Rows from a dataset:
begin
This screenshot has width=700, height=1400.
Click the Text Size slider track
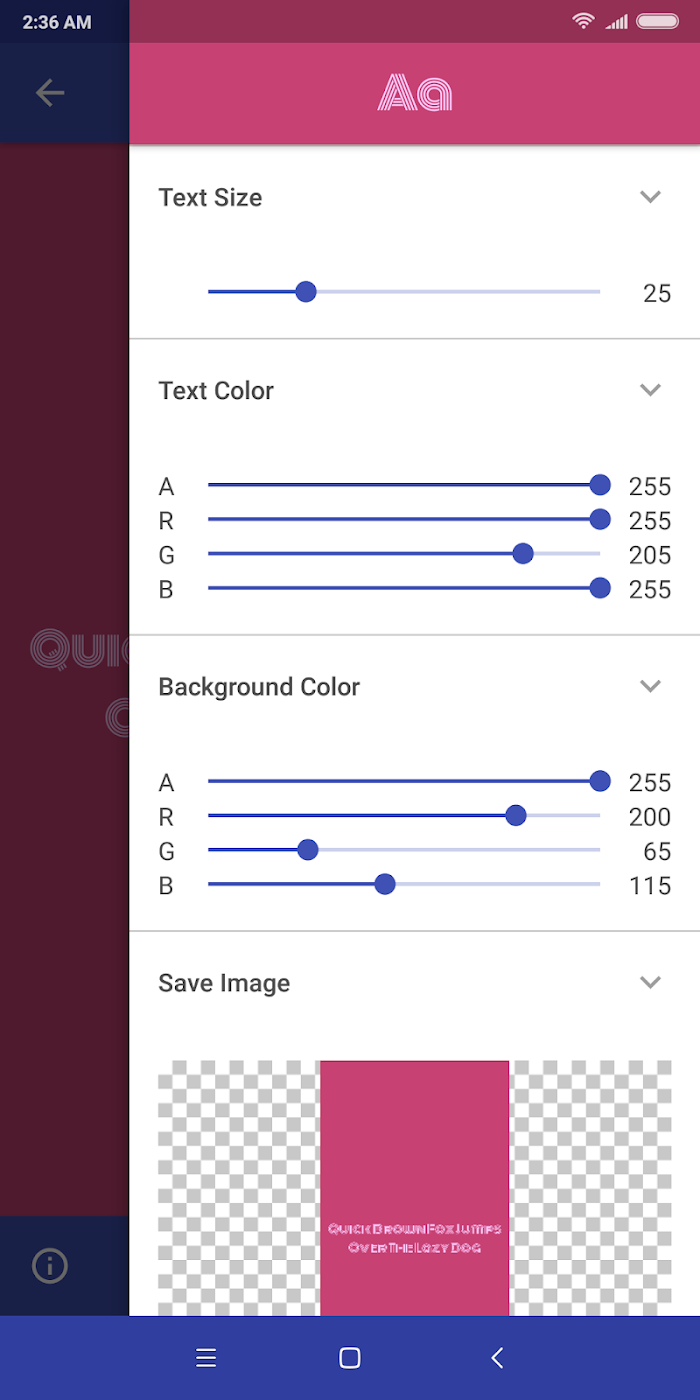coord(450,292)
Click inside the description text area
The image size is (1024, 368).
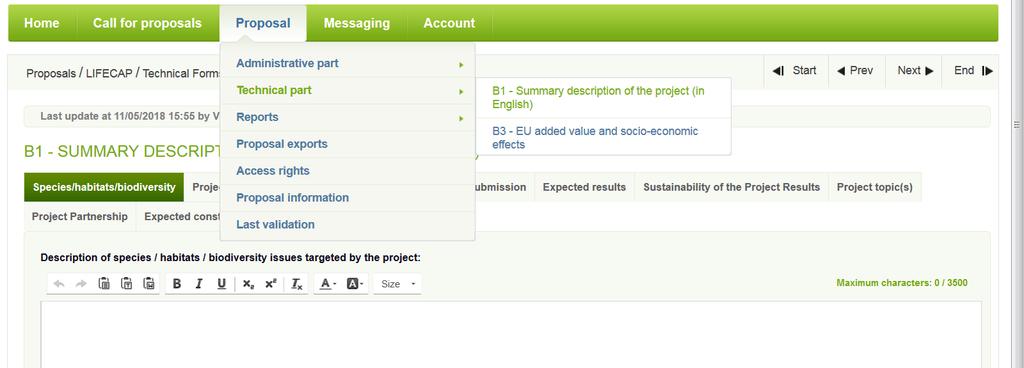(x=511, y=334)
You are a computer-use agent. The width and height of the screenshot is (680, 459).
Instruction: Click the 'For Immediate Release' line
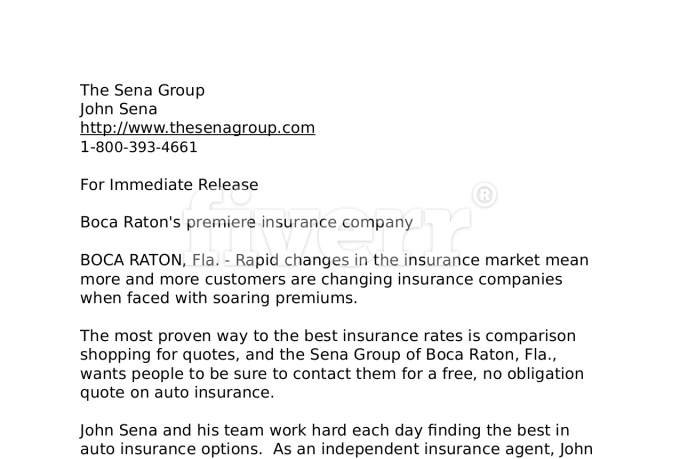169,185
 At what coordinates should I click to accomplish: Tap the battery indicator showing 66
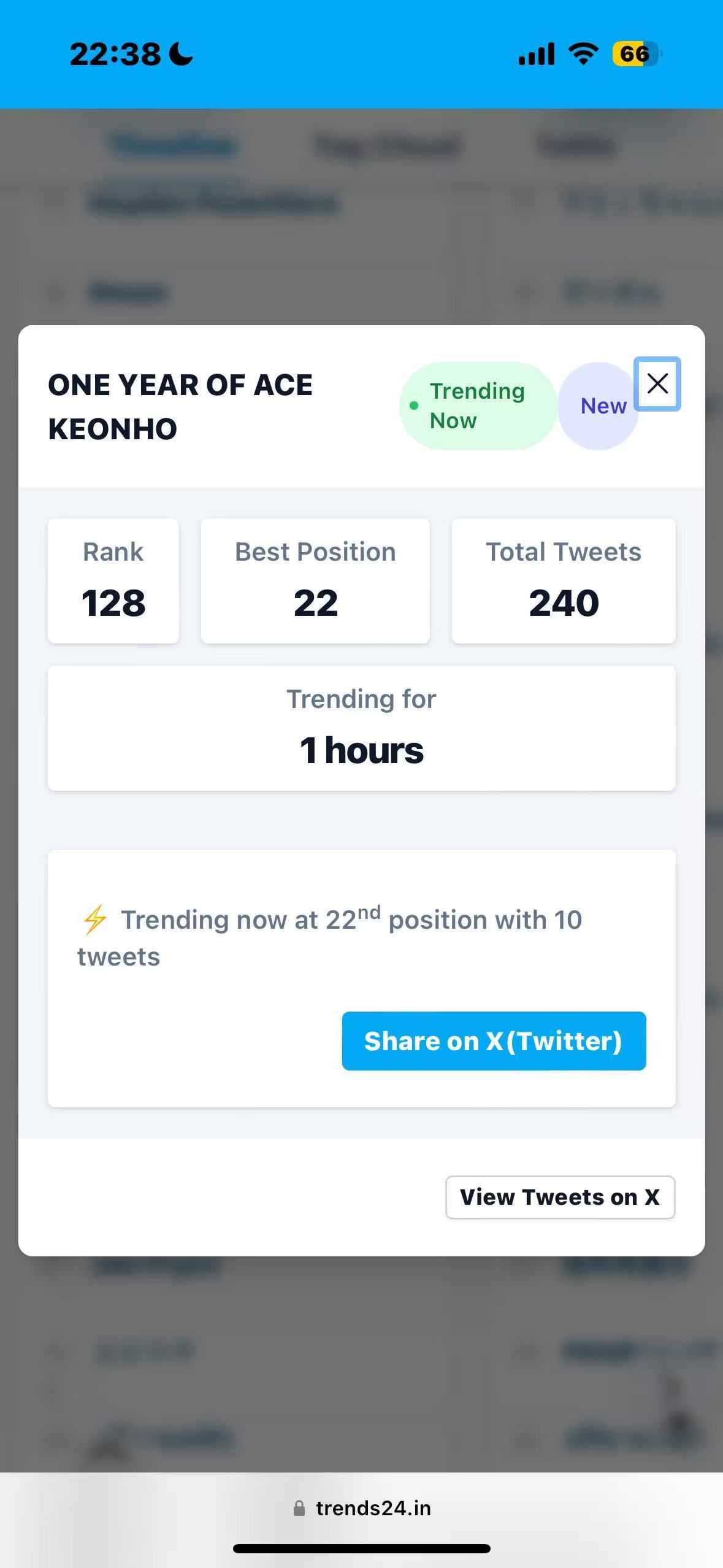coord(637,54)
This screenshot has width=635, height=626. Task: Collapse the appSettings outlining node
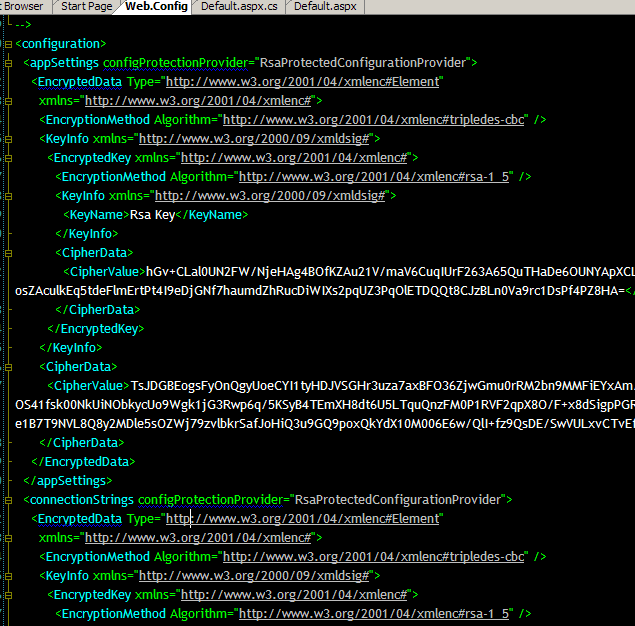pyautogui.click(x=8, y=63)
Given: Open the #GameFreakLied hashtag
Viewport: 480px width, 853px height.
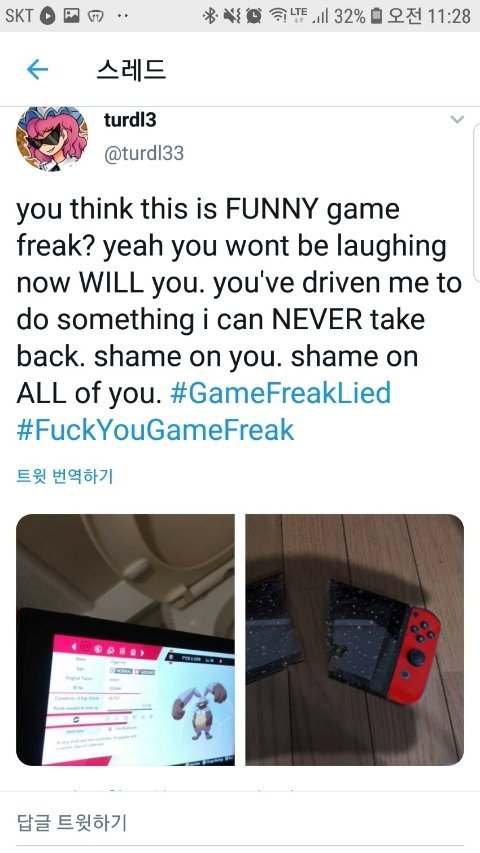Looking at the screenshot, I should 281,392.
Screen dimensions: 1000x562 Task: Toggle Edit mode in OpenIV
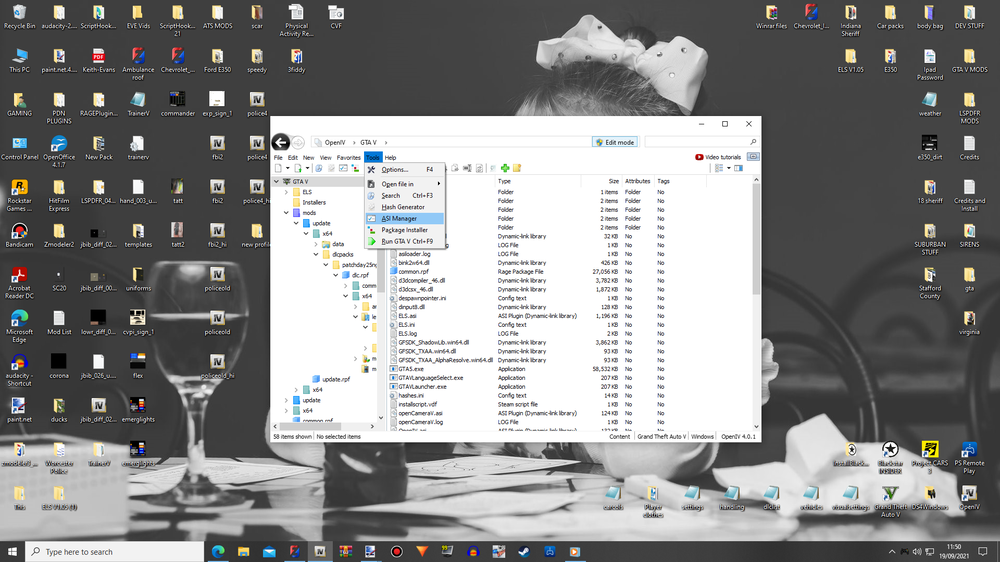pyautogui.click(x=614, y=142)
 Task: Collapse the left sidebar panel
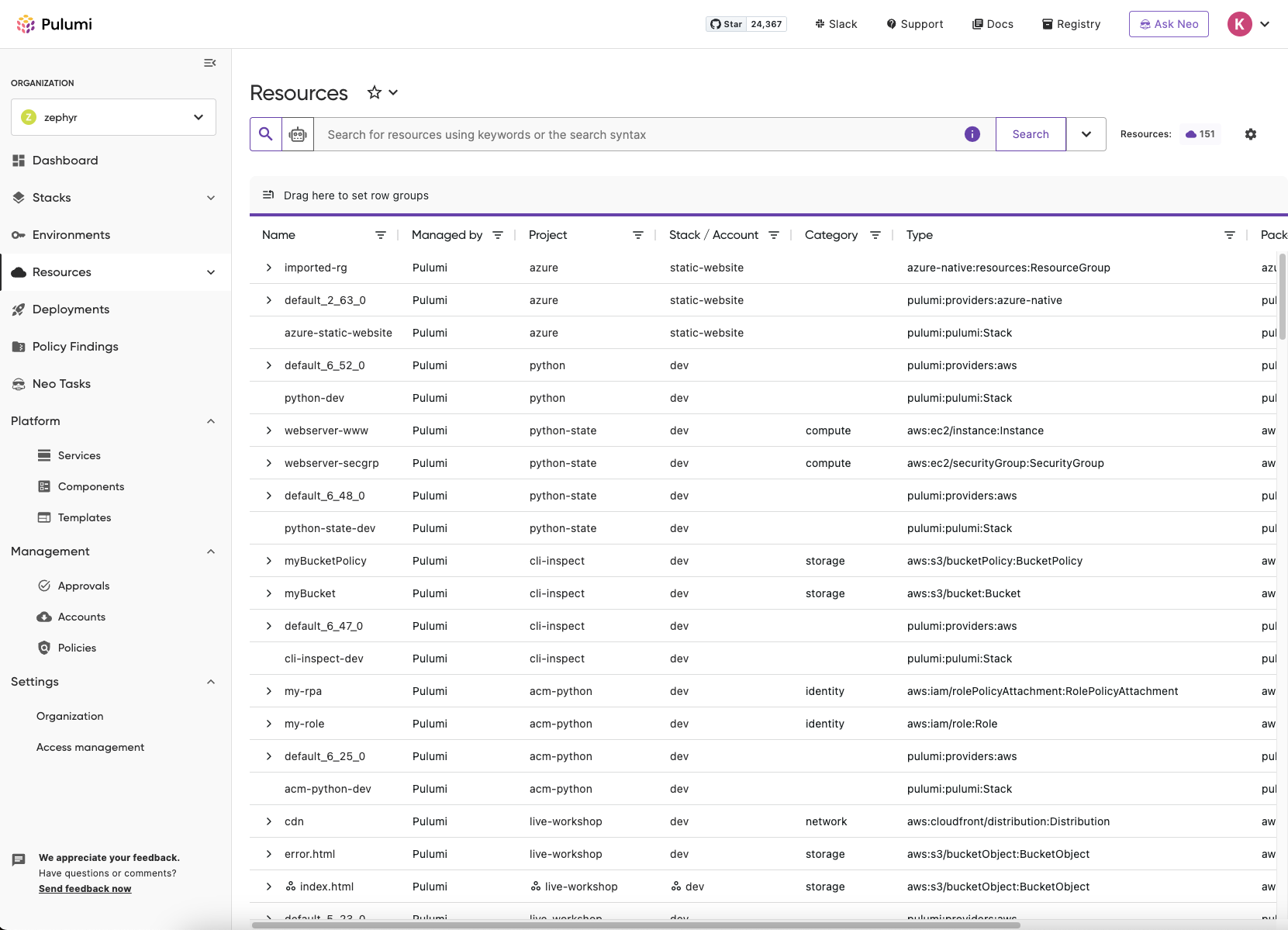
end
INSTRUCTIONS TO FOLLOW: Copy the lines above word for word, leaving out the pictures.

REPLY:
This screenshot has width=700, height=1400.
Click the Text Size slider track
coord(450,292)
Click inside the description text area
The image size is (1024, 368).
(x=511, y=334)
You are a computer-use agent. The width and height of the screenshot is (680, 459).
Instruction: Click the 'For Immediate Release' line
169,185
 At what coordinates should I click to accomplish: Tap the battery indicator showing 66
coord(637,54)
This screenshot has width=635, height=626. Task: Collapse the appSettings outlining node
pyautogui.click(x=8, y=63)
Given: Open the #GameFreakLied hashtag
Viewport: 480px width, 853px height.
Looking at the screenshot, I should 281,392.
Screen dimensions: 1000x562 Task: Toggle Edit mode in OpenIV
pyautogui.click(x=614, y=142)
 Task: Collapse the left sidebar panel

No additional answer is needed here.